Nos mères, sœurs, épouses sont les plus exposées à la pauvreté parce qu’elles n’ont pas accès aux facteurs de production. Elles souffrent d’un manque de compétences qui limite leur productivité dans l’agriculture, un secteur qui occupe pourtant à lui seul 80% de la population active. Certes, grâce au Plan national de développement sanitaire, le taux d’accouchements assistés est passé de 54% en 2006 à 70,7% en 2009, mais le taux de mortalité maternelle reste encore élevé surtout en milieu rural. « Une femme meurt toutes les cinq heures suite à une complication liée à la grossesse, à l’accouchement ou des suites de couche, et le taux moyen de morbidité qui est de 5,8%, concerne plus les femmes que les hommes », a révélé l’épouse du président, Chantal Compaoré dans son discours du 8 mars 2012 à Dédougou.

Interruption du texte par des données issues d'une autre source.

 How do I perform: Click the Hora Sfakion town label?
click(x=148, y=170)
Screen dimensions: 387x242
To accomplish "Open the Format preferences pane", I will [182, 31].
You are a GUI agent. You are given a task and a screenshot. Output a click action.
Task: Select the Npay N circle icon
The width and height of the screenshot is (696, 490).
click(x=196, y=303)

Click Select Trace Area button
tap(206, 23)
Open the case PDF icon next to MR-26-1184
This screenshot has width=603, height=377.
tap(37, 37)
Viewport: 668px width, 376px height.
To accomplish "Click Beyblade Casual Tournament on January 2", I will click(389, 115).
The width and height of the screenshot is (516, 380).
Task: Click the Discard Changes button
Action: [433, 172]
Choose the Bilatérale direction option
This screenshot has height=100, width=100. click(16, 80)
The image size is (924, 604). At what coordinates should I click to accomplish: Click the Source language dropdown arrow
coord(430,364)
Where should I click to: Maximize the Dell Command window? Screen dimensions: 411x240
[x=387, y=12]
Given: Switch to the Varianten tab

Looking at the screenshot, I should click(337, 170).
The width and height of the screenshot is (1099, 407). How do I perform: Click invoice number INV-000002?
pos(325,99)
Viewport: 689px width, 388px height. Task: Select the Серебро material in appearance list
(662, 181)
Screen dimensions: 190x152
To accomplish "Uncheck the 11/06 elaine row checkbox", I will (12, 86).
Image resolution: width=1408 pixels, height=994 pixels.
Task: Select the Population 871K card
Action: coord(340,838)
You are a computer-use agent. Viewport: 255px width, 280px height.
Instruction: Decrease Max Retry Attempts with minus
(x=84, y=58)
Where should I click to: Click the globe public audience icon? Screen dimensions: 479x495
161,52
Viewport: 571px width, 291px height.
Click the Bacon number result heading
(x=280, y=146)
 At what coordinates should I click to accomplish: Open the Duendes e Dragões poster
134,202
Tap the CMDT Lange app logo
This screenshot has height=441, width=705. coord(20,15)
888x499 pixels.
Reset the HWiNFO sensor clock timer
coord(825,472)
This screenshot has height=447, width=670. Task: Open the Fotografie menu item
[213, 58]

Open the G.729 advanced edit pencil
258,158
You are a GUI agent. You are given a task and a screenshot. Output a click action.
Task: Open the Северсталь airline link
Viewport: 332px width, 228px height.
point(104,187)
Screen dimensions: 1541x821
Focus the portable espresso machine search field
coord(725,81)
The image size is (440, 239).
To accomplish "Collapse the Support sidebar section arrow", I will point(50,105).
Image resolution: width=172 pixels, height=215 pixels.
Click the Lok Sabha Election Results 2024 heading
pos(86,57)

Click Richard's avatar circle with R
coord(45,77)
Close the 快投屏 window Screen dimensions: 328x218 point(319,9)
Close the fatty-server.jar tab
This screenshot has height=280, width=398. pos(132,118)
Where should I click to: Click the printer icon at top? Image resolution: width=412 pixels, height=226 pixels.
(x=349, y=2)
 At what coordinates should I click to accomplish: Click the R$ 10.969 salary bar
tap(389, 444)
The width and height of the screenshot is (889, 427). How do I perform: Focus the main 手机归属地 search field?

Avec 307 décès pour 100 000 naissances, il est quasi impossible pour le Burkina atteindre l’objectif de 101 décès pour 100 000 naissances d’ici 2015 comme le recommandent les Objectifs du Millénaire pour le développement (OMD). Dans le secteur de l’éducation, le rapport 2007 de la Banque africaine de développement et du Centre de développement et de coopération économique de l’OCDE, montre que l’accès et le maintien dans l’éducation primaire est relativement plus faible chez les filles que chez les garçons. 59% de garçons étaient scolarisés contre 47% de filles, tandis que 70,6% des hommes de 15 ans étaient analphabètes en 2004 contre 84,8% chez les femmes.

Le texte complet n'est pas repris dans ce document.